WRITTEN EXERCISE: Arrange the lines of the listing, from the line containing "Click the horizontal" through the end of the listing, as a Markdown table with the columns Row and Line, skipping blank lines and leaving out the pictures.

DATASET EXTRACT:
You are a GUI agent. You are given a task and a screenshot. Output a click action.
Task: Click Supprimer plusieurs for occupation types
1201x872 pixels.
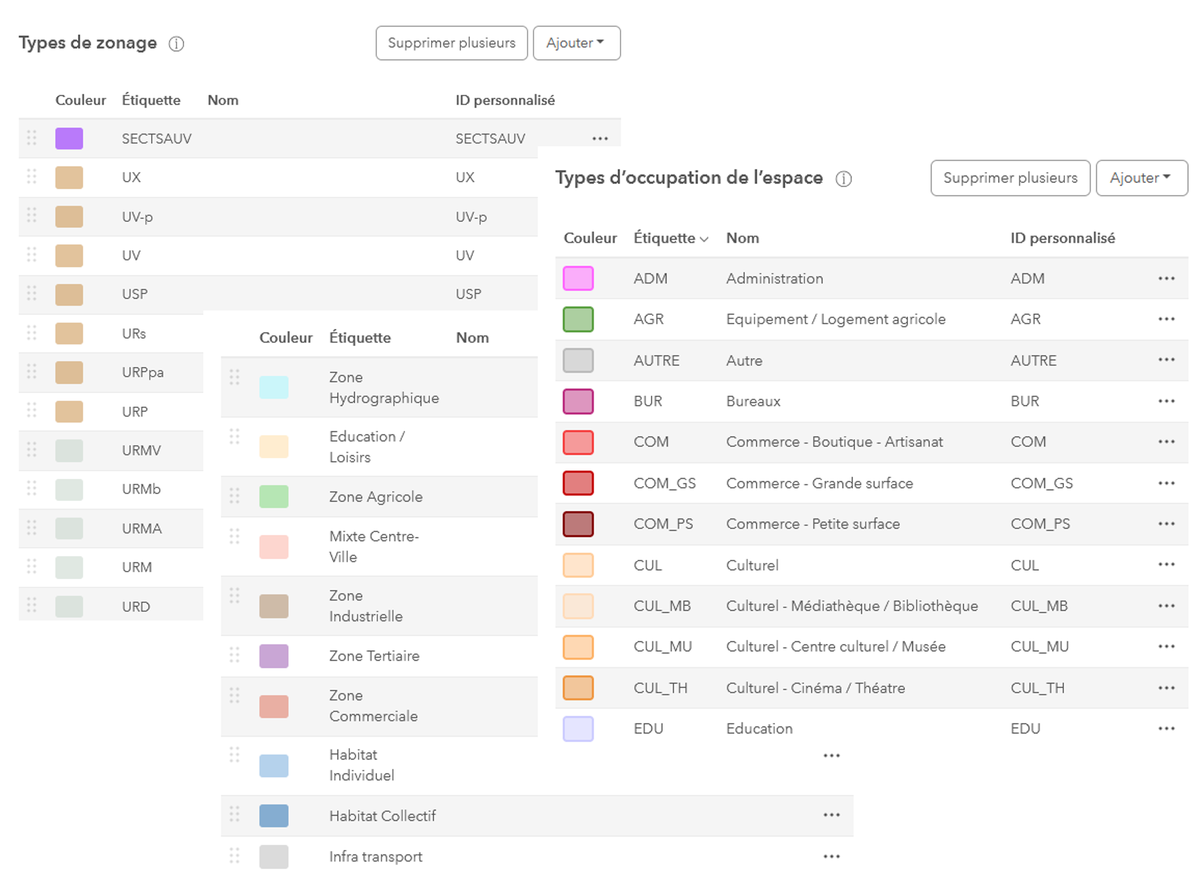[1010, 178]
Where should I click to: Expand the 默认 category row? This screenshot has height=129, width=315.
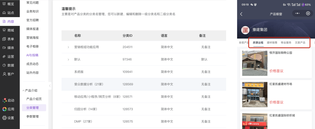[x=68, y=60]
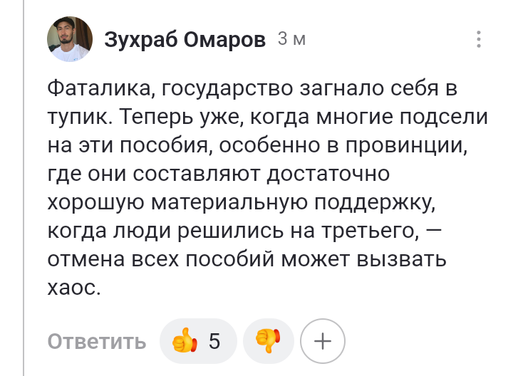Image resolution: width=513 pixels, height=376 pixels.
Task: Like the comment with thumbs-up emoji
Action: click(x=185, y=340)
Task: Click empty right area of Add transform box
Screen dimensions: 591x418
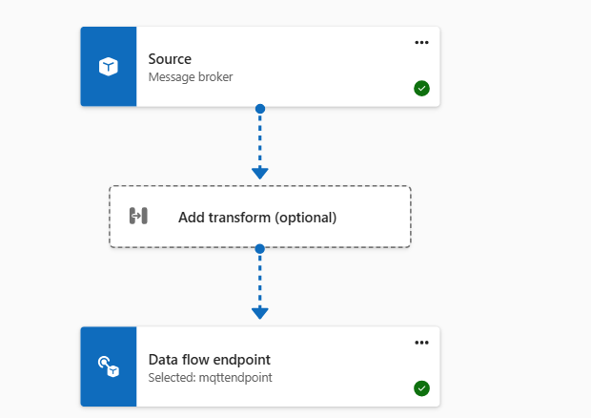Action: pyautogui.click(x=377, y=218)
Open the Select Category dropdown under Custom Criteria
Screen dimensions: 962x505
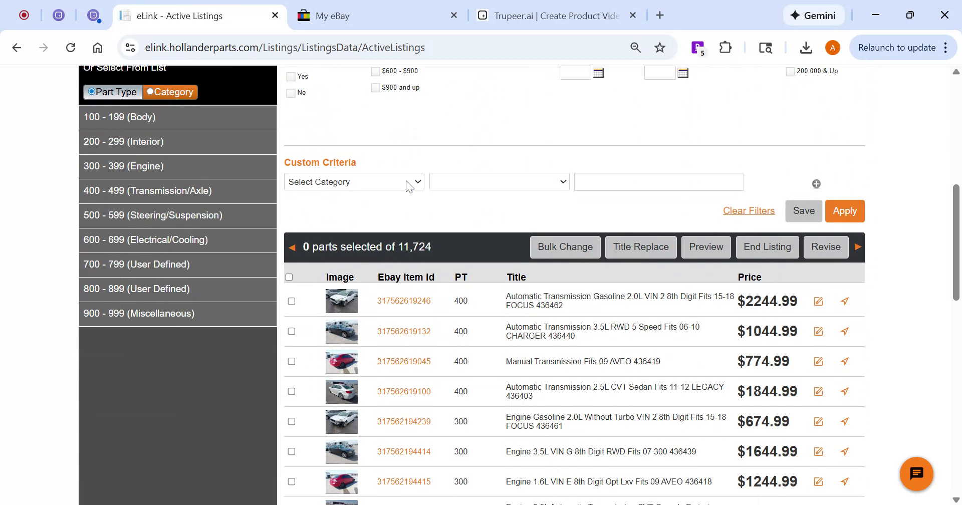coord(353,181)
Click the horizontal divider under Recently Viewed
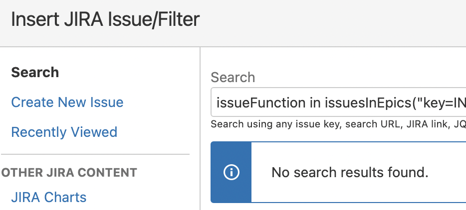The image size is (466, 210). [95, 154]
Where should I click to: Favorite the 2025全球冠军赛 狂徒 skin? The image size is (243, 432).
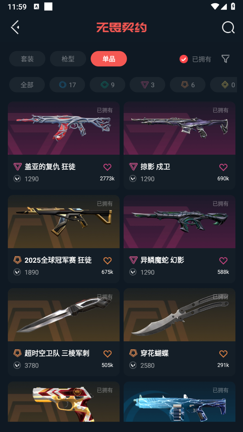[107, 261]
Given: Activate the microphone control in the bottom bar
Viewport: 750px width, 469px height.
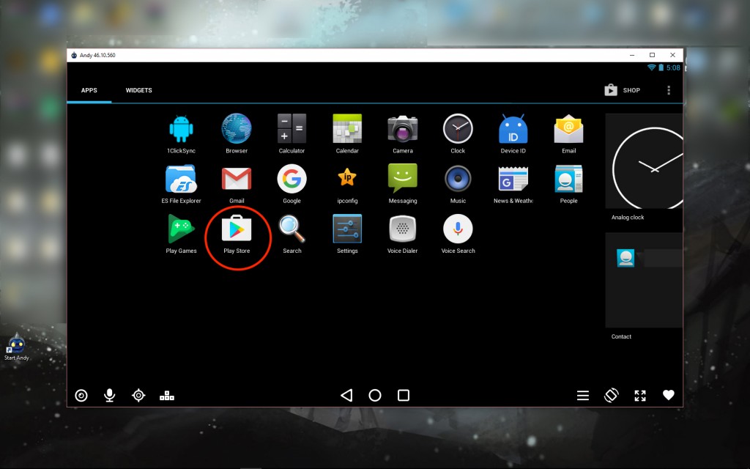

COMPLETED TASK:
| Row | Line |
|---|---|
| 1 | Click the horizontal divider under Recently Viewed |
| 2 | The image size is (466, 210). [95, 154] |
| 3 | Where should I click to: Favorite the 2025全球冠军赛 狂徒 skin? The image size is (243, 432). |
| 4 | [107, 261] |
| 5 | Given: Activate the microphone control in the bottom bar |
| 6 | Viewport: 750px width, 469px height. |